→ **Task objective**: Nothing but the lines from the one that contains "Instruction: Click the" to the end of the records should be printed, both ends included, exactly as given.

(Saved entries)
# # #

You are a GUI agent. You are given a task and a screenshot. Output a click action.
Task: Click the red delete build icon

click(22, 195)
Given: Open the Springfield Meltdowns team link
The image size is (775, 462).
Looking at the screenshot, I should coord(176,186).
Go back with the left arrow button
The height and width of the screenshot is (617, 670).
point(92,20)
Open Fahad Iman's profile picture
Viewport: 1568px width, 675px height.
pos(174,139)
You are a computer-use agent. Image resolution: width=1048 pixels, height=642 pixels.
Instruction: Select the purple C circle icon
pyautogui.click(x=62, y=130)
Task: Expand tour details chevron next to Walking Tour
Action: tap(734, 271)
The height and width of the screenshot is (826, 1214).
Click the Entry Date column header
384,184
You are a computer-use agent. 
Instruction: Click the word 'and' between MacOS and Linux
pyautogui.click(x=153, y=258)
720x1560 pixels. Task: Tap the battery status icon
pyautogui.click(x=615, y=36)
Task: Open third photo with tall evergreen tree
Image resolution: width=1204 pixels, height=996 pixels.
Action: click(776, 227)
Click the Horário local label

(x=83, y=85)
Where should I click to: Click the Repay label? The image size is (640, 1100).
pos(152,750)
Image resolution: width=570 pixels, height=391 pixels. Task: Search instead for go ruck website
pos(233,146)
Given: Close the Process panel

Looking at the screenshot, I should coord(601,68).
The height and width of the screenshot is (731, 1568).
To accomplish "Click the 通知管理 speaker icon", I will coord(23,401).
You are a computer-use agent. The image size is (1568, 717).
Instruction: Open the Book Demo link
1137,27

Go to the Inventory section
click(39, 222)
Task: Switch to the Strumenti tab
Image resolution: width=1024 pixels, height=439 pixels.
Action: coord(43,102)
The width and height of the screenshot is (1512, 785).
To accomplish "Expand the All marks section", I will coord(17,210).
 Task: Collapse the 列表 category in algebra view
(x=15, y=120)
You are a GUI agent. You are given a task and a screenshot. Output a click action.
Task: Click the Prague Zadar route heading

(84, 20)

# # #

→ **Exercise response**:
Instruction: Click the word 'and' between MacOS and Linux
pyautogui.click(x=153, y=258)
720x1560 pixels. Task: Tap the battery status icon
pyautogui.click(x=615, y=36)
Task: Open third photo with tall evergreen tree
Image resolution: width=1204 pixels, height=996 pixels.
Action: click(776, 227)
Click the Horário local label

(x=83, y=85)
Where should I click to: Click the Repay label? The image size is (640, 1100).
pos(152,750)
Image resolution: width=570 pixels, height=391 pixels. Task: Search instead for go ruck website
pos(233,146)
Given: Close the Process panel

Looking at the screenshot, I should coord(601,68).
The height and width of the screenshot is (731, 1568).
To accomplish "Click the 通知管理 speaker icon", I will coord(23,401).
You are a computer-use agent. The image size is (1568, 717).
Instruction: Open the Book Demo link
1137,27

Go to the Inventory section
click(39, 222)
Task: Switch to the Strumenti tab
Image resolution: width=1024 pixels, height=439 pixels.
Action: coord(43,102)
The width and height of the screenshot is (1512, 785).
To accomplish "Expand the All marks section", I will coord(17,210).
 Task: Collapse the 列表 category in algebra view
(x=15, y=120)
You are a GUI agent. You are given a task and a screenshot. Output a click action.
Task: Click the Prague Zadar route heading

(84, 20)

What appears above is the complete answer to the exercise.